Спустя два с половиной месяца, 5 июня 1981 года, случай привел меня в деревню Каласса, где жил постоянно Баги Конате, известный вне союза под именем Фафре. Я возвращался через эту деревню из экспедиции в горный Манден. Было около половины пятого вечера. Сопровождаемый сорокалетним сыном Баги, я подошел к месту отдыха симбона. Баги, одетый в «цивильное» — зеленая хлопчатобумажная рубаха из грубой ткани, грубого шитья, обычная для крестьян шапочка и голубые штаны, на ногах пластиковые литые сандалии, — сидел в группе пожилых почтенных мужчин около кузницы. Среди мужчин были его старший брат и отец. Баги искренне обрадовался нашей встрече, сказал, что все подарки — очки и сахар — ему были доставлены. Причем он сразу поднялся приветствовать меня по охотничьему ритуалу, хватая за голень: «Идансоко!», «Кара-мого, и ни ко!» Потом он провожал меня до машины. Перед отъездом он поинтересовался, вступил ли я в охотничий союз. Я отшутился, что не достал еще курицу (для ритуального взноса).

Конечно, индивидуальность налагает свой отпечаток на любое типизированное поведение, и нет двух одинаковых по самовыражению симбонов, как нет двух одинаковых людей вообще. Но способность перевоплощаться, изменять формы поведения в зависимости от условий, проявлять широкий диапазон оттенков такого поведения — одна из общих особенностей заслуженных охотников — симбонов.

В завершение этого раздела о необыкновенных охотниках, людях особого социального статуса — симбонах — хочется привести один из эпизодов в жизни Национального музея Мали, рассказанный его директором К. Д. Ардуэном в 1981 году. Однажды он подвел меня к шкафу, в котором на полке лежали два предмета, переданные недавно в подарок музею. Эти предметы — две человеческие головы, каждая из которых зашита в кусок шкуры рыжеватого цвета с белесыми и черными пятнами, возможно, леопарда. Их подарил музею некий человек по фамилии Кейта, около 40 лет, родившийся в деревне Камале (или, как я уточнил, Бинтанья Камале), то есть самой дальней точке путешествия в горный Манден, где мы искали следы эпохи Сундиаты Кейты, — в самом центре гор. Директор поведал, что человек, подаривший их музею, ныне проживает в БСК. Он оказался наследником власти в своей социальной группе, то есть локализованной части родовой группы.

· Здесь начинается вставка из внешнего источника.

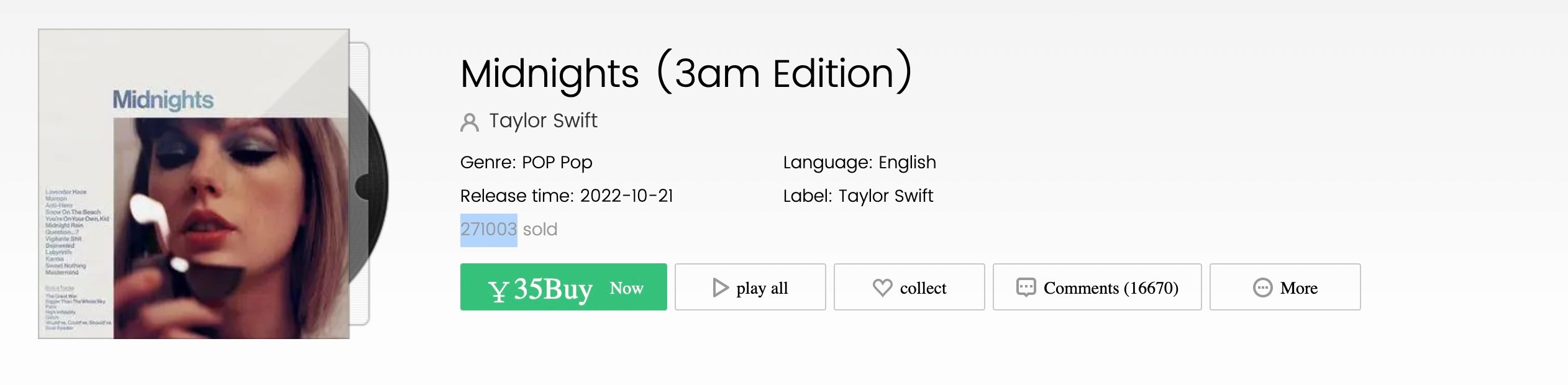The image size is (1568, 385).
Task: Click the heart icon for collect
Action: 882,288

Эти головы принадлежали выдающимся воинам и конечно же охотникам, которые были членами данной родственной группы несколько поколений тому назад. Сам даритель определил эпоху как предшествовавшую Сундиате. Воины имели большой престиж и авторитет при жизни, а умирая, завещали отделить после смерти их головы от тел и сделать объектом поклонения, с тем чтобы навсегда остаться среди своих потомков и постоянно помогать им. Это было сделано. Головы, зашитые в шкуру, хранились в корзине. По праздникам их извлекали на свет из хранилища и приносили им жертвы.

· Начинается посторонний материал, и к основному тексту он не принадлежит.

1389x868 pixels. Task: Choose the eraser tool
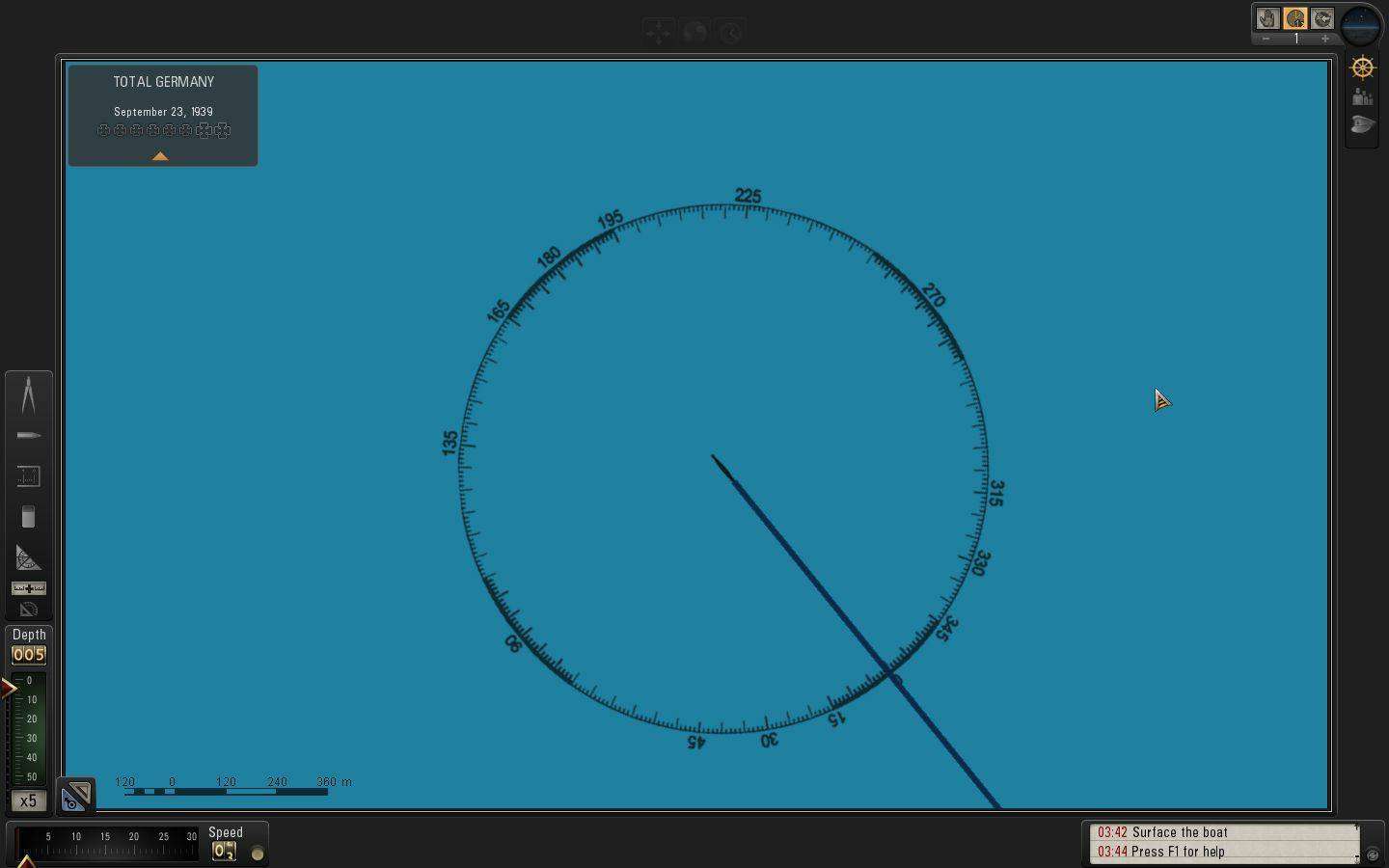(x=28, y=518)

К настоящему времени культ угас, как, судя по всему, и сама эта родственная группа. Тем более показательно то, что во главе ее оказался сорокалетний мужчина. Да и мое посещение деревни дало повод убедиться в ее общем неблагополучии. Глава группы, придя к выводу о невозможности продолжать поддержание этого культа в новых условиях, решил продать реликвии в интересах всей группы (так утверждал директор). Он собрал своих домочадцев, вытащил корзину с головами и сообщил о своем решении, ссылаясь на то, что лучше он сделает это открыто и в интересах всей группы, чем кто-то тайно продаст их для своего обогащения.

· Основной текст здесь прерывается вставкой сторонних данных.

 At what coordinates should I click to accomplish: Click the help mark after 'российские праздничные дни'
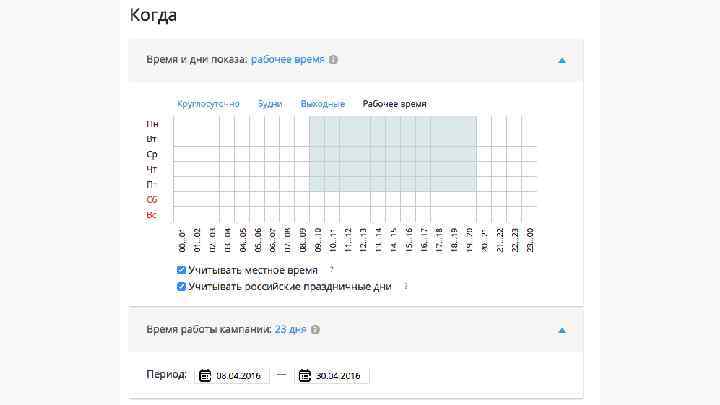tap(405, 286)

Он связался с антикварами, с которых запросил десять миллионов малийских франков. Антиквары в свою очередь явились в музей, запросив двадцать миллионов. Когда выяснилось это различие в ценах, антиквары и владелец даже переругались. Директор заподозрил тогда мошенничество (кражу реликвии) и собирался обратиться в полицию. Но когда выяснилось, что все в порядке, музей предложил за реликвии шестьдесят тысяч малийских франков. Подумав, владелец решил передать их в дар малийскому государству как исторические памятники.